It's a fact that we remember most of our failings. Even as believers, we often feel guilty for our past sins, committed either before or after we converted to Christ. These memories flood our minds with feelings of guilt. Sometimes, we feel guilty even for the sins that we have repented of. At other times, individuals think that they have committed such grievous sins that they cannot even forgive themselves. The thoughts of guilt constantly plague their minds. So how can believers be free from guilt?
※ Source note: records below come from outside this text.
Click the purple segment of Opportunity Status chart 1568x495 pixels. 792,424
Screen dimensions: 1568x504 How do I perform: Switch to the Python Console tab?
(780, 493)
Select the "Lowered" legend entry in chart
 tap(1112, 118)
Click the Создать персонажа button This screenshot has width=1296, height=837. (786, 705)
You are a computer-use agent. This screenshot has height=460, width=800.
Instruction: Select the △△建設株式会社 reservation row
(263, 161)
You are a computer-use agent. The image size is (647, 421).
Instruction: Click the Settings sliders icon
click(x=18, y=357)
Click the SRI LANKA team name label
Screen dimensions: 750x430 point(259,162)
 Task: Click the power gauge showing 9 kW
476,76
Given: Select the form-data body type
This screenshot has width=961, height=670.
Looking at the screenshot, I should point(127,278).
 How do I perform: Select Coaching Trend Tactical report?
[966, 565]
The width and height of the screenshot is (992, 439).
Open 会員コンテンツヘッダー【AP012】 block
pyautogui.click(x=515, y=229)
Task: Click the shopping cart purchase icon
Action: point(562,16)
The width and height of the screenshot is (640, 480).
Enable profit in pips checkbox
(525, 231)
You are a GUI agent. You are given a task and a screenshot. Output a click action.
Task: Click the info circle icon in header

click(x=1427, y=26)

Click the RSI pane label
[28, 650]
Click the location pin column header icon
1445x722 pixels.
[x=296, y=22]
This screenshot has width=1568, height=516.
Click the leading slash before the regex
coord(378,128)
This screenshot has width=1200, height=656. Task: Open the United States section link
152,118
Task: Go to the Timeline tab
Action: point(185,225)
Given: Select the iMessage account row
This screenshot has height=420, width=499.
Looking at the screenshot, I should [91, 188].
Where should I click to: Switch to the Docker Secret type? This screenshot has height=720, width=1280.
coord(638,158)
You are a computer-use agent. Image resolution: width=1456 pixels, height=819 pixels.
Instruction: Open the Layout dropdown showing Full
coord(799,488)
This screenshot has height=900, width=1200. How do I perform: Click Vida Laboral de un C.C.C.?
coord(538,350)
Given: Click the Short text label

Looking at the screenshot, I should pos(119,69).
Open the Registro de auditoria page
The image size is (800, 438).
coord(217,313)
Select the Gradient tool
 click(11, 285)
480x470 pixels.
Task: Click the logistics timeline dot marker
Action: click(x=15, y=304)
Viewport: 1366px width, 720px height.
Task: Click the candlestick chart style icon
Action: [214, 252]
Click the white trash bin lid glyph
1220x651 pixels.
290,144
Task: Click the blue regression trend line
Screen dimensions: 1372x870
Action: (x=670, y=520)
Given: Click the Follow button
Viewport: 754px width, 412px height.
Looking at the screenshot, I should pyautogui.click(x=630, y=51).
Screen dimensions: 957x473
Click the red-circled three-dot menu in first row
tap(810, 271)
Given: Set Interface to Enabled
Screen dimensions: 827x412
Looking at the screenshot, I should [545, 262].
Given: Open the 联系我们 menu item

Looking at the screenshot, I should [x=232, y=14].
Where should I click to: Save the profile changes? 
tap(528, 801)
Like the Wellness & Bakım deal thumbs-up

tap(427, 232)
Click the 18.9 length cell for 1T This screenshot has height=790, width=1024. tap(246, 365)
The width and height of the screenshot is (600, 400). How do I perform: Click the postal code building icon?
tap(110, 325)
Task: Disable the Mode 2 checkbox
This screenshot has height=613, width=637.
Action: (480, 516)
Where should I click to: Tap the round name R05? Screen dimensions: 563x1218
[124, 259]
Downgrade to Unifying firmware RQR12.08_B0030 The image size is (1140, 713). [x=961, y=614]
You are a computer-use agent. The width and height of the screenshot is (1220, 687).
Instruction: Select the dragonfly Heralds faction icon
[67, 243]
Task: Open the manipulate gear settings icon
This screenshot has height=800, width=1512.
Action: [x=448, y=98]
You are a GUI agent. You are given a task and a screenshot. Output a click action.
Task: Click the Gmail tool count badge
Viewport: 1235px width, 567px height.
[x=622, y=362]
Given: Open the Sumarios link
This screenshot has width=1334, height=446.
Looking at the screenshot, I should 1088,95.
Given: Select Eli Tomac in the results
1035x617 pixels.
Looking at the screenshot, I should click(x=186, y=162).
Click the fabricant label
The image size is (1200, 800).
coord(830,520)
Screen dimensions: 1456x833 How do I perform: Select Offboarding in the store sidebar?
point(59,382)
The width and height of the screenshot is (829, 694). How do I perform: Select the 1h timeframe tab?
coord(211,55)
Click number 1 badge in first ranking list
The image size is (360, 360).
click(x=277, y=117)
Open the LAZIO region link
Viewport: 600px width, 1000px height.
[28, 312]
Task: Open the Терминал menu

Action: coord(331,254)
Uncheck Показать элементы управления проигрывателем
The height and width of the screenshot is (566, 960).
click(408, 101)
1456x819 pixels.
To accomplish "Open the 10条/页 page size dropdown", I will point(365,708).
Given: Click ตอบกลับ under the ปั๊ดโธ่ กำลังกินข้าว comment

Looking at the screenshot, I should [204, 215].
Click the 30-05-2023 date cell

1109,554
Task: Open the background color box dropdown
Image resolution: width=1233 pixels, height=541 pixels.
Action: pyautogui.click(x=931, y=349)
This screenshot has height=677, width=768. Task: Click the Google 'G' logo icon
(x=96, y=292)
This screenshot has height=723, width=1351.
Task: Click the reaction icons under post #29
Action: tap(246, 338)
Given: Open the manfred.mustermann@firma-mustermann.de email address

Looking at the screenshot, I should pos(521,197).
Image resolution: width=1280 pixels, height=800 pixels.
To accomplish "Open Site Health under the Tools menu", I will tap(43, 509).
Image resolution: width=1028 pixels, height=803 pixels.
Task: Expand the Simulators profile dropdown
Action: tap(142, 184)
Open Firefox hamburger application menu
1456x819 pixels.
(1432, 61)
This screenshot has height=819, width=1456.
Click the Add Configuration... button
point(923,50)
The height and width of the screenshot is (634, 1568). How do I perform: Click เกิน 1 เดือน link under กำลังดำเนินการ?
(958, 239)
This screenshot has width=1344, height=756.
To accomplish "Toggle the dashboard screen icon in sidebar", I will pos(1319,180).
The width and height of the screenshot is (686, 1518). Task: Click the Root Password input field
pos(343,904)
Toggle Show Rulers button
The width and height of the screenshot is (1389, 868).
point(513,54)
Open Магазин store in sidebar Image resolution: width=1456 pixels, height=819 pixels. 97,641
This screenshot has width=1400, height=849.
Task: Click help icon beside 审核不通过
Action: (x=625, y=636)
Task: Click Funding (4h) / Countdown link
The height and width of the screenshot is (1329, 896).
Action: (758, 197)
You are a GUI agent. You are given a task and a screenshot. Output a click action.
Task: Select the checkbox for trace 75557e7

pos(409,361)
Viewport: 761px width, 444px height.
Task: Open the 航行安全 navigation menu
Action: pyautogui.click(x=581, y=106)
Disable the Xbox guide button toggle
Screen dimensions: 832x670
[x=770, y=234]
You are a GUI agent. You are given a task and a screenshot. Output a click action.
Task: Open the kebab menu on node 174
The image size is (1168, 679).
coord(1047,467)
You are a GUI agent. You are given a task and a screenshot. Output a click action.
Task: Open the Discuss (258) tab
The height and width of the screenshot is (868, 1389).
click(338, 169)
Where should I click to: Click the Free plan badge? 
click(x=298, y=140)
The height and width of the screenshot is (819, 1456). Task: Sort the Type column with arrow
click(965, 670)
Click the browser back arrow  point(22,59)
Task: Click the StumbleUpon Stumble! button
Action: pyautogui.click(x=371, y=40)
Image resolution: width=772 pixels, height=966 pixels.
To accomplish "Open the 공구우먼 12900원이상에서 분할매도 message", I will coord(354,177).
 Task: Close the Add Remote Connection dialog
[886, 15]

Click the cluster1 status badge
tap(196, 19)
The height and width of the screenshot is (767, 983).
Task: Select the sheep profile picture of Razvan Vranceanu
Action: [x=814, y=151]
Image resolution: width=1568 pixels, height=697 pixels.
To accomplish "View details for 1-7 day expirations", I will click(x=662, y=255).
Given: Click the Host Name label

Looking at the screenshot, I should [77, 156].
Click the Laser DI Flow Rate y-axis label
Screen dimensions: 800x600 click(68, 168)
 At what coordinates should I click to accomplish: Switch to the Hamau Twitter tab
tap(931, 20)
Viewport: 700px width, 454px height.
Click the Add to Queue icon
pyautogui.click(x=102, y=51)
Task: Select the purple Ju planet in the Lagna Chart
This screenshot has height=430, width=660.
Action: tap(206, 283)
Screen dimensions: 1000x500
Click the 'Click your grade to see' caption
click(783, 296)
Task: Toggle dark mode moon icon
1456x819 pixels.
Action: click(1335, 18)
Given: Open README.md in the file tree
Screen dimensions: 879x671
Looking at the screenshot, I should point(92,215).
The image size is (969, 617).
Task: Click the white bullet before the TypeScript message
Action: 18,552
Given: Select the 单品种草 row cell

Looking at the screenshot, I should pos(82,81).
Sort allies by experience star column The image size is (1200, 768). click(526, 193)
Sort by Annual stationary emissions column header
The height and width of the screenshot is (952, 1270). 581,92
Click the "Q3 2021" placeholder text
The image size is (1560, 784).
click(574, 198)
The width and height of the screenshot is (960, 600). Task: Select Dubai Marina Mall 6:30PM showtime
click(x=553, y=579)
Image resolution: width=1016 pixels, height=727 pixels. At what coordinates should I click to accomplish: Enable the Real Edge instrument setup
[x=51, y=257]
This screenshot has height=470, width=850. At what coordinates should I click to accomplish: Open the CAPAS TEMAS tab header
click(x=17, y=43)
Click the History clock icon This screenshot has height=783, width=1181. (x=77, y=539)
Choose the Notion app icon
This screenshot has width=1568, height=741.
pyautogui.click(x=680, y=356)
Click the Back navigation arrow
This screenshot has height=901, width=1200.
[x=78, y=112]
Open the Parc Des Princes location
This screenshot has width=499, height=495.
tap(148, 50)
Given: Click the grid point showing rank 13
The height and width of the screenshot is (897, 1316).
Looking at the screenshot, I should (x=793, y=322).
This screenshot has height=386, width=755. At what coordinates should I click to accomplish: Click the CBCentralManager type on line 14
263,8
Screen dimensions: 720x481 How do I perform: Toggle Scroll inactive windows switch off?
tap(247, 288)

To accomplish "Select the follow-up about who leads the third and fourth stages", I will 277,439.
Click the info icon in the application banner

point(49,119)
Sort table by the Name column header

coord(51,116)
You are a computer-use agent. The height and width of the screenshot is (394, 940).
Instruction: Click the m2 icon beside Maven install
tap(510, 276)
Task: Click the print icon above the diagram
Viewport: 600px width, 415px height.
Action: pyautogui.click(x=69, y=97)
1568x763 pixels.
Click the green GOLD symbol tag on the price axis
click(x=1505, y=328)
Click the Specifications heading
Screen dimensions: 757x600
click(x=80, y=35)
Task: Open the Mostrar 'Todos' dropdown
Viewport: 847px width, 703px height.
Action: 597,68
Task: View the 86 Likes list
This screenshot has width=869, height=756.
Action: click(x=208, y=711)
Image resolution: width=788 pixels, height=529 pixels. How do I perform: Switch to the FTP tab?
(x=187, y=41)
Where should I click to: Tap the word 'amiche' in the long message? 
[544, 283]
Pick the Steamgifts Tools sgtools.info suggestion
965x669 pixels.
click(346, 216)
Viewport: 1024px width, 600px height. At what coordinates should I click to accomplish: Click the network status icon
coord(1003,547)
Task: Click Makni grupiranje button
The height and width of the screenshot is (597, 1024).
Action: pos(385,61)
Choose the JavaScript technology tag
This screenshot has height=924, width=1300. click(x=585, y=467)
The answer is found in one word: the Gospel. We have to preach the Gospel to ourselves. Thus, we have to clearly understand what the Gospel is. The Gospel is not Christ helping me to save myself through self-flagellation or atoning for my own sins. The Gospel is the truth that Christ died for sinners. When He died, He died for all the sins of those who place their faith in Him. It is a simple, yet profound truth that we must believe. Often, it is easier for us to preach the Gospel to others and to believe that Christ died for all of their sins than to believe this good news for ourselves.
We know more about ourselves than we do about anyone else, so we might think that our sins are uglier or worse than those of others. Sometimes, deep down in our hearts, we are afraid that God will never forgive the ugly sins we have committed. However, we have to tell ourselves, “Christ did not die for some of my sins—the ones I deem more respectable or forgivable. He died for the most horrific sins I can ever imagine. Jesus died for all of my sins—even the ugliest ones, which I would never openly confess.” In other words, we have to fully accept the truth of the Gospel.
The Apostle Paul did. He said, “Christ died for sinners of whom I am the worst.” Thus, even if we think ourselves to be the worst of sinners, Jesus still redeemed us. His death is enough to cover all sins; it is enough to forgive every sin. This is the Gospel.
We have to inform our conscience of this truth: in Christ, we are fully forgiven. This revelation needs to permeate our minds, hearts, and attitudes. Such assurance of the Gospel will save our souls.